[PROMPT] For each statement, decide whether the Monzo discussion supports it, answering yes or no and quoting the exact words that settle it. 1. Monzo plans three main revenue streams this year. 2. Credit cards are expected to arrive soon. 3. Monzo aims to make a profit on day-to-day customers.

[QUOTED PASSAGE]

..........

Not sure - as a retired CIO that’s done a lot of M&A over the years that increased significant value to shareholders relatively quickly I sometimes think that buy vs build is ok - but only sometimes in this fast paced fintech world!
Monzo has the plan for 3 main revenue streams this year:
Premium accounts
Business Banking
Growing the lending portfolio
(and an 4th: Reducing operational cost).
These are a company goals which will help us be (eventually) profitable.
Unlike a lot of legacy banks, we don’t want to take advantage and make profit on day-to-day customers.
Unfortunately credit cards aren’t on the horizon quite yet…
Sorry to all if the phrase was a bit misleading.
What I meant is that Monzo may have you as a customer without necessarily having any tangential profit.
Monzo wants to earn revenue from Paid products - for people who want to take advantage of those features. Also from business accounts (not what a day-to-day person cares about)
Lending is a bit more mainstream, you are right.
We can all have fun and games for now, but if the company never becomes profitable, there is nothing left… These are decisions that keep the business going.
I definitely want to hear feedback on it though
Some of it is by improving the user experience and information such that customers only need to contact Monzo if something is majorly wrong.

..........

[DATA PROVIDED]
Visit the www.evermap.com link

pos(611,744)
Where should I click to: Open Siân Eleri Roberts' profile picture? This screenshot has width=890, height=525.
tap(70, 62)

..........

[OUTPUT BELOW]
1. Yes: "Monzo has the plan for 3 main revenue streams this year"
2. No: "Unfortunately credit cards aren’t on the horizon quite yet"
3. No: "we don’t want to take advantage and make profit on day-to-day customers"